Akşamdan şehrin üzerine çöken sis, gece yarısına doğru etkisini bir hayli artırmış, her yanı kaplayan bir fabrika dumanı gibi şafağın ilk saatlerine doğru uzamaktaydı. Sokak ışıkları hala yanıyordu. Dükkanların açılmasına iki saatten fazla vardı. Hava oldukça soğuk, gökyüzü kırmızıydı. Elleri cebinde, başını montunun içine gömmüş, kendinden emin adımlarla dar sokakların birine yöneldi. Sokağın sonundan Y. caddesine bağlandığında karşısındaki yapıya dikkat kesildi. Bir kaç gün evvel posta kutusuna düşen zarftan çıkan ve içindeki not kağıdında yazılı olan adresin tam önünde durduğundan emin olduktan sonra binanın giriş kapısına doğru yöneldi…

On katlı binanın dördüncü katına geldiğinde adımları ağırlaşmaya başlamıştı. Nefes alış verişindeki hız normalin çok üzerinde, anormal bir duruma dönüşmüş kalp atışları ise bu hıza eşlik edip onunla aynı ritmi tutturmuştu.
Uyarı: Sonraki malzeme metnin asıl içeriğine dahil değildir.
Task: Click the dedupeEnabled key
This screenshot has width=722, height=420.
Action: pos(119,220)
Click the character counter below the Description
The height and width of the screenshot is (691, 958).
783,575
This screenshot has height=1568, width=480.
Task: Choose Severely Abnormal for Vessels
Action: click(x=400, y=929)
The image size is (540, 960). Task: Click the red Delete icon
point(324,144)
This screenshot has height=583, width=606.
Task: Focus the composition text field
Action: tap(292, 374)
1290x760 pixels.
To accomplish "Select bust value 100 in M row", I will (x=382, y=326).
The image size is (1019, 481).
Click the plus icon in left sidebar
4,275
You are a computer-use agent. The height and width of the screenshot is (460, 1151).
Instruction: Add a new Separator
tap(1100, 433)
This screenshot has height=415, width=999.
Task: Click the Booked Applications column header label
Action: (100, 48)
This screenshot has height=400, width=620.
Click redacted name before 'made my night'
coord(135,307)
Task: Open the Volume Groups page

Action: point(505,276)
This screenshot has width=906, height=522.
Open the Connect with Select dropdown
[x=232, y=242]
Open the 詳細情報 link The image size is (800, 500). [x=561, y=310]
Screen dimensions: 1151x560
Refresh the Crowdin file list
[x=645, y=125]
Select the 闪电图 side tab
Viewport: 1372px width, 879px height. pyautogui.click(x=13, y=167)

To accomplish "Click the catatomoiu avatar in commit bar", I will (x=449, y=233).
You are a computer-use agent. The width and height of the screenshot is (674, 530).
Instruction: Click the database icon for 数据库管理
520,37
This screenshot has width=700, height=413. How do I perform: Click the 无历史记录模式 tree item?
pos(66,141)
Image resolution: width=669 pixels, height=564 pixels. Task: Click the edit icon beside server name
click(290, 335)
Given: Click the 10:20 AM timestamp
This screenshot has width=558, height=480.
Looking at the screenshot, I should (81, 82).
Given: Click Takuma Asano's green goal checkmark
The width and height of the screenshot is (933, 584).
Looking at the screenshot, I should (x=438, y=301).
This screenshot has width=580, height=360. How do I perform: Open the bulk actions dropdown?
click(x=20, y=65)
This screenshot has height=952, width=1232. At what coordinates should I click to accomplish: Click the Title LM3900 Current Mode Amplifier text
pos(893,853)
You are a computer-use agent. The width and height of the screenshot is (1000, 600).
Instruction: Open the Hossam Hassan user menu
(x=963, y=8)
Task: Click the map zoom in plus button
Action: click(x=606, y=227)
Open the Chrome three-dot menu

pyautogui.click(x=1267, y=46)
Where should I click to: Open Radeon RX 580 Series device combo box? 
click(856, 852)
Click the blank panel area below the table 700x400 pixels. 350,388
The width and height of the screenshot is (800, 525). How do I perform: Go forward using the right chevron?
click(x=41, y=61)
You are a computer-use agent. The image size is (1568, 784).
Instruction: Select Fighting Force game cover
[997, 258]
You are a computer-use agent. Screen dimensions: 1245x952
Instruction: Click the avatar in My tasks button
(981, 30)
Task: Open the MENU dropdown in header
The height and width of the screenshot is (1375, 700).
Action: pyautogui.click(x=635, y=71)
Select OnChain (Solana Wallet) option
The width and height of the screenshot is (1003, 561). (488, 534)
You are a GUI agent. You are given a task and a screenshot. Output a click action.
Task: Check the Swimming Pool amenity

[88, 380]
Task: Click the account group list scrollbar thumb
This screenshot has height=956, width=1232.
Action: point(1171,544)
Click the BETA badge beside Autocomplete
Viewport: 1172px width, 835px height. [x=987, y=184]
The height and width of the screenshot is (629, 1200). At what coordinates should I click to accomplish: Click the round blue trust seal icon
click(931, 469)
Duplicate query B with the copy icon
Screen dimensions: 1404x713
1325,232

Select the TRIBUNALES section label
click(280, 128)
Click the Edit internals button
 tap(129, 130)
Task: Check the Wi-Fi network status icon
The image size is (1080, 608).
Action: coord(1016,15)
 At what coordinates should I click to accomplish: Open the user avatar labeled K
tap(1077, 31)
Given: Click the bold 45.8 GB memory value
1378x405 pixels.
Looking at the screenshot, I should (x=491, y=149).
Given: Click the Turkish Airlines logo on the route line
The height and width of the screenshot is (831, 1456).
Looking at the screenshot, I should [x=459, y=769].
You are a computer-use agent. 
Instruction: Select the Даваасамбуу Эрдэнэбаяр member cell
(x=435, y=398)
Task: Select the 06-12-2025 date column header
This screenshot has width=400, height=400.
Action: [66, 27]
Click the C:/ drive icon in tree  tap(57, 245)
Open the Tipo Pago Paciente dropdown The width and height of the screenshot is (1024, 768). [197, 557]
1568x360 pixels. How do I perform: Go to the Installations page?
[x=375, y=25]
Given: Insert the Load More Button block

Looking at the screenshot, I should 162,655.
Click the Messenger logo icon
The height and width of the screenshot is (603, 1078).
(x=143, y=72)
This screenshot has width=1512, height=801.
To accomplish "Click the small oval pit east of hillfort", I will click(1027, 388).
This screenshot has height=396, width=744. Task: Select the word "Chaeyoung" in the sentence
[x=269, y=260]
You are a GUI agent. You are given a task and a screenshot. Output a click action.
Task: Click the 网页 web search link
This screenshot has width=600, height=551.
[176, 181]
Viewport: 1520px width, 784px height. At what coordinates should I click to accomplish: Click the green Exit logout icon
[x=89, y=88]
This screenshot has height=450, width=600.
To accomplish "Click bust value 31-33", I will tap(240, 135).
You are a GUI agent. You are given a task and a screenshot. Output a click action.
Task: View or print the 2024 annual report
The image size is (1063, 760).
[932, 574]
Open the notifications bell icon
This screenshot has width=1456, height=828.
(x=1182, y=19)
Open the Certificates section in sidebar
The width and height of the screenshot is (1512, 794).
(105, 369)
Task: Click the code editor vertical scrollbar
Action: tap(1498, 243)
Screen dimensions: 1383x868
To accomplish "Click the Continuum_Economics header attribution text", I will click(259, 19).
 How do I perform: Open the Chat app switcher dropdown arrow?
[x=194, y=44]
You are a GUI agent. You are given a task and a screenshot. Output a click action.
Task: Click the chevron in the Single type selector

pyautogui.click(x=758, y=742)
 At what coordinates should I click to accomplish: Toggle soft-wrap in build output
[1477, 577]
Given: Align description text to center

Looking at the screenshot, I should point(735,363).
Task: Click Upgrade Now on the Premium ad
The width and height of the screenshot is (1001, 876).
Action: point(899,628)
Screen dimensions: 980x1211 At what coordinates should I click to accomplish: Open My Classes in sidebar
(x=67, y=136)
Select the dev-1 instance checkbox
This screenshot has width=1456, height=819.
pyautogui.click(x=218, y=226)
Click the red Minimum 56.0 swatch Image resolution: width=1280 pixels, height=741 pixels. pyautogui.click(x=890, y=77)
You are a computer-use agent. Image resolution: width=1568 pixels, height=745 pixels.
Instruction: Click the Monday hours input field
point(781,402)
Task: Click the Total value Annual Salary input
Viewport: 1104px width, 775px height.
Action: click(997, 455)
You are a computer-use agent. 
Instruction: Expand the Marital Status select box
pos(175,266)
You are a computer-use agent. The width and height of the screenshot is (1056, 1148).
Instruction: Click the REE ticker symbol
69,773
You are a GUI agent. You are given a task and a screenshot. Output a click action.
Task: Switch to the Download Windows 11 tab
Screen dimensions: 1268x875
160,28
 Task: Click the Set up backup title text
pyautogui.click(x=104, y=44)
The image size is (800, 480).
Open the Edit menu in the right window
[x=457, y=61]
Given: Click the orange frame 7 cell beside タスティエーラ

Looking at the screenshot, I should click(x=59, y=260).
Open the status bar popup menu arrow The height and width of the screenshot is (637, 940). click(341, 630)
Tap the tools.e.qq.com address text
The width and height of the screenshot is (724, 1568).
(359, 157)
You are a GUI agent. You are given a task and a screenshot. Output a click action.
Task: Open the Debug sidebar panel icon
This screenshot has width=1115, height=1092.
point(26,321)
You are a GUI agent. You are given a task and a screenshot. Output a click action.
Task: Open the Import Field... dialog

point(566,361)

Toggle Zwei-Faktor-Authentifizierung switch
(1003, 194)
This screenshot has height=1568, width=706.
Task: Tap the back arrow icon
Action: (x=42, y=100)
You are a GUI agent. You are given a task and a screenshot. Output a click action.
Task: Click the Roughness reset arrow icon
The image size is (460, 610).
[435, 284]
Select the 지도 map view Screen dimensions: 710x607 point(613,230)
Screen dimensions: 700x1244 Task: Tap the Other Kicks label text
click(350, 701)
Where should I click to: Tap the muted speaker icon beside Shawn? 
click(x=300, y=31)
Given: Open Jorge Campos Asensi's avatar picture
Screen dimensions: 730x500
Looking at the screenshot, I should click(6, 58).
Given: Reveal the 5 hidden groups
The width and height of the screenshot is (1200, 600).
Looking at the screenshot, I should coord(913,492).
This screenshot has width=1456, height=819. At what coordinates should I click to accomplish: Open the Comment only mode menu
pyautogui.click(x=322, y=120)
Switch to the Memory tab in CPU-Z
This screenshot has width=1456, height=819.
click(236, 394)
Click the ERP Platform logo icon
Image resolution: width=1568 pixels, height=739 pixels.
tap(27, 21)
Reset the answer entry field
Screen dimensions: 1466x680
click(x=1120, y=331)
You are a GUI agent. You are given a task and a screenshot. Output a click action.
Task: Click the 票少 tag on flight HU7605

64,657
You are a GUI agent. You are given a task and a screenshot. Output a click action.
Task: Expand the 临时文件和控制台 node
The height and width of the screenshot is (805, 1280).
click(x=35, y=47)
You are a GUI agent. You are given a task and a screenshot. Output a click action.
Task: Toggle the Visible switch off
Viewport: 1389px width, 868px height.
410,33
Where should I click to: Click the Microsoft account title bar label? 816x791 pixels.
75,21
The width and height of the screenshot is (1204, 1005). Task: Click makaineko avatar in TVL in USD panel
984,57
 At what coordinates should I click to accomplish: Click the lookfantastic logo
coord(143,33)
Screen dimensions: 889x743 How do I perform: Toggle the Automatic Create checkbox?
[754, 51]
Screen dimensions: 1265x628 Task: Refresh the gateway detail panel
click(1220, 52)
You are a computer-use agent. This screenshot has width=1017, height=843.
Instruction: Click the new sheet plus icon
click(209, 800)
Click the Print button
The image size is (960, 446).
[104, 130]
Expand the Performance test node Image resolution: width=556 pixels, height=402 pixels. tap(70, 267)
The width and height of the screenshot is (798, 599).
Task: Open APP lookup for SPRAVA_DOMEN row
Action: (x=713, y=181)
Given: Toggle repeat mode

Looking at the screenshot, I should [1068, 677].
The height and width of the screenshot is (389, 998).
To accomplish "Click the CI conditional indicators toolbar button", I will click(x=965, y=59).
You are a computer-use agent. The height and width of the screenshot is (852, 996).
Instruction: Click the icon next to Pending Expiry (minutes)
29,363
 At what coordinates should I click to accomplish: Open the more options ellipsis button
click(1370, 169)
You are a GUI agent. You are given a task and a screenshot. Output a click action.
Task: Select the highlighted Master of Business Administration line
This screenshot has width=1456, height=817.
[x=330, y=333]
Yürüyüşündeki acelecilik vücut ısısını artırıyor, dolayısı ile saç diplerinde oluşan yoğun sıcaklık alnında boncuk boncuk terlemeler meydana getirip oradan da yüzünün farklı noktalarına doğru süzülüyordu. Ağırlaşmış bedenini bir kat daha yukarıya, yani binanın beşinci katına zar zor taşımaya çabalarken nefes alış verişi bir hayli zorlaşmıştı. Biraz soluklanmak için yürümeye ara verdiği merdiven boşluğunda korkuluklara yaslanıp olduğu yere çöktü. Bir soluk duraksadıktan ve nefes alış verişini biraz daha normale döndürdükten sonra iş bilmezliğine kızıp bir dünya sitem etti. Basamakları koşar adım tırmanmaya başlayarak yanlışı daha en başından yapmıştı. Normal tempoda yürüyüp adımlarını biraz daha tutarlı atmış olsaydı eğer, şu an nemden ve havasızlıktan küflenmiş duvarların rutubet kokan havasını solumak yerine ulaşmayı hedeflediği kata çoktan varmış olacaktı. Ortamın sessizliği burada birçok dairenin boş olduğu izlenimini yaratıyordu. Keza dolu olan dairelerin tamamına yakınını da avukatlık büroları ve serbest muhasebeciler oluşturuyordu. Binanın kimsesizliği, büro sahiplerinin mesleklerinde kaçıncı dereceden usta olduklarını açıklar nitelikteydi.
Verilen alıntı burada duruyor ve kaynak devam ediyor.